The Slashing's Required to Get to the Solving
Of course, it's this world's magicking and sword-swinging battles that parents may be the most curious about—some of whom grew up playing that first game. To be sure, there is plenty of both to navigate here. This enchanted kingdom is a place of fairies who heal, magicians who wave wands for both good and evil, and witches who lend their brooms for quick transport.

It's also a land packed with attacking skeletons, one-eyed jumping ticks, dive-bombing crows and ink-squirting octopuses. Link encounters big bosses that range from multi-eyed plant beasts to a skeletal demon thingy to a lava-spewing turtle to a gem-encrusted dinosaur. He uses a sword, a bow and arrow, bombs, and a boomerang to make his way past them all.

The magical elements are a fantastical part of a fantasy land of elfish knights and princess-saving heroes. And the beastie enemies are more cartoonish that ghoulish. None of the battling results in any blood or gore. The tiny blows land with a small flash and the fallen blink out of existence. The detached and repetitive-feeling fighting is part of a game mechanic used to illustrate the swarming evil that must be bested—while supplying a few gems that can be used to obtain tools for the rest of the game.

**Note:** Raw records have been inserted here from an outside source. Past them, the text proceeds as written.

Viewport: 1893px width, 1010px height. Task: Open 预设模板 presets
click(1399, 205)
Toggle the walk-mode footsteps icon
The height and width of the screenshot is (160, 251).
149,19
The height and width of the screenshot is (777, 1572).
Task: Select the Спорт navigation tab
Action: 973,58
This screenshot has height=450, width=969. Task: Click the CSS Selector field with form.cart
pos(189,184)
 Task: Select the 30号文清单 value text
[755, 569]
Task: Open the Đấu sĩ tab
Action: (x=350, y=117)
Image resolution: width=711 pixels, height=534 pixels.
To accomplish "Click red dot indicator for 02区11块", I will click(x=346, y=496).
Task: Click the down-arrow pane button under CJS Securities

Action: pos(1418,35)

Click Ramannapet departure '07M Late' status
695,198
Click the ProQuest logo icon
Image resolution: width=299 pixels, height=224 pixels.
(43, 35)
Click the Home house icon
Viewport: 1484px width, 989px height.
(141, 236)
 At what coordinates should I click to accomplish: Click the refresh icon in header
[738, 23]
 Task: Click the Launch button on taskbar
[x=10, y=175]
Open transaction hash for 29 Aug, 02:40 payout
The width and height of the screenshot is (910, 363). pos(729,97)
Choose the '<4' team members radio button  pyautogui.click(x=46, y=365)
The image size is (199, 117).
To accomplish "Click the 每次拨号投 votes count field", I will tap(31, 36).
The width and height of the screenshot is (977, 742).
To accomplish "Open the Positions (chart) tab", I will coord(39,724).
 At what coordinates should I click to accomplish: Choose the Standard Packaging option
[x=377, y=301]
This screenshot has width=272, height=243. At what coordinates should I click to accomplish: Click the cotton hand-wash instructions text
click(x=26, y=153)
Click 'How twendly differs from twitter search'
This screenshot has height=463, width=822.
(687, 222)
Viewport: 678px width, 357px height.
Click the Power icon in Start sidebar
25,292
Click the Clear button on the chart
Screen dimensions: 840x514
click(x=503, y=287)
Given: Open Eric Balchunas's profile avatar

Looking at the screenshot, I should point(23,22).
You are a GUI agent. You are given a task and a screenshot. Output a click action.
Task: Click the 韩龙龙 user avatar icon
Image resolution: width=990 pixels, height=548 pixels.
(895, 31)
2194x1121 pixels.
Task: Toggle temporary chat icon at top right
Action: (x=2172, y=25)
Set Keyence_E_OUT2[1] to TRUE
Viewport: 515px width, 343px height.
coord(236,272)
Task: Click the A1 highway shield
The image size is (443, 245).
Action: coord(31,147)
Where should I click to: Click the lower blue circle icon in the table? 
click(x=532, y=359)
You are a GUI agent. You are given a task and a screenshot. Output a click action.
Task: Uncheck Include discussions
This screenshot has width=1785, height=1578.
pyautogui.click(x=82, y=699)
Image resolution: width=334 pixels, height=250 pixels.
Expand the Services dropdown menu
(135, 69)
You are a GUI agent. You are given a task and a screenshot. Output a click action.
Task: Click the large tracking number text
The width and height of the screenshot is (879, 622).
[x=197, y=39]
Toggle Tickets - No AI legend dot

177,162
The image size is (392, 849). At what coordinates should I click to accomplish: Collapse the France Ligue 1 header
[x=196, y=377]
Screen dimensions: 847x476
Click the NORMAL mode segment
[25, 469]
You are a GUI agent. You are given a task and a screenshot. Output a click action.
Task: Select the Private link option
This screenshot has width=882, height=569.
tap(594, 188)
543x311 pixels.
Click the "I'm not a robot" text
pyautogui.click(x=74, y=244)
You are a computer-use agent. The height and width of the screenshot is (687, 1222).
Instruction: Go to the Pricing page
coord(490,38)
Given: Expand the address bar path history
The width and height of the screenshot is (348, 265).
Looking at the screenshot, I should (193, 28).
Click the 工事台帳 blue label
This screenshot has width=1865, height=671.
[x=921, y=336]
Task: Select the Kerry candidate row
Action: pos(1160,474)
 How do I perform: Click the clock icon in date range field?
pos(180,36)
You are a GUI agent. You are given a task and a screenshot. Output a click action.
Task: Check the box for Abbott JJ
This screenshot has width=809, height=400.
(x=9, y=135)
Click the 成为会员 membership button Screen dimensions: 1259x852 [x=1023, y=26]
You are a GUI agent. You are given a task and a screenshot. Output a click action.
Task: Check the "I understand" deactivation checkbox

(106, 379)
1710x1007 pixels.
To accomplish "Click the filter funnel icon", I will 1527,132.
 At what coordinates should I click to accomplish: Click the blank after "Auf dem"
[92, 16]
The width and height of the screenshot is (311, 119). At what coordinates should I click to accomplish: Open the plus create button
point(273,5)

You Say 3-D, I Say 2-D, Let's Call on Link to Get the Job Done
The real joy of A Link Between Worlds comes through its wonderful puzzles. Indeed, this is a digital world of fun cerebral conundrums. As Link travels mountain passes and underground dungeons it all looks colorful and kid-friendly, but there are puzzles within puzzles within puzzles designed to challenge kids and adults alike. They sometimes require a balance of darkness and light or a triggered pressure plate or a specialized tool or even the proper dimension to navigate. And that last part is a brilliant addition:

As Link encounters Yuga and his two-dimensional turn-people-into-paintings magic, he realizes that a special bracelet gives him the ability to transfer himself between the regular 3-D world and the world of a 2-D drawing. And it's only in his Egyptian wall painting-like form that Link can find secret pathways across otherwise unpassable chasms and through the slightest cracks in the face of a brick-and-mortar obstacle—offering a plethora of new possibilities to the puzzle solving. And when a perplexing puzzle's solution finally slips into place, the resulting "aha" moment feels like quite a reward as it links you to both gaming's past and future all at once.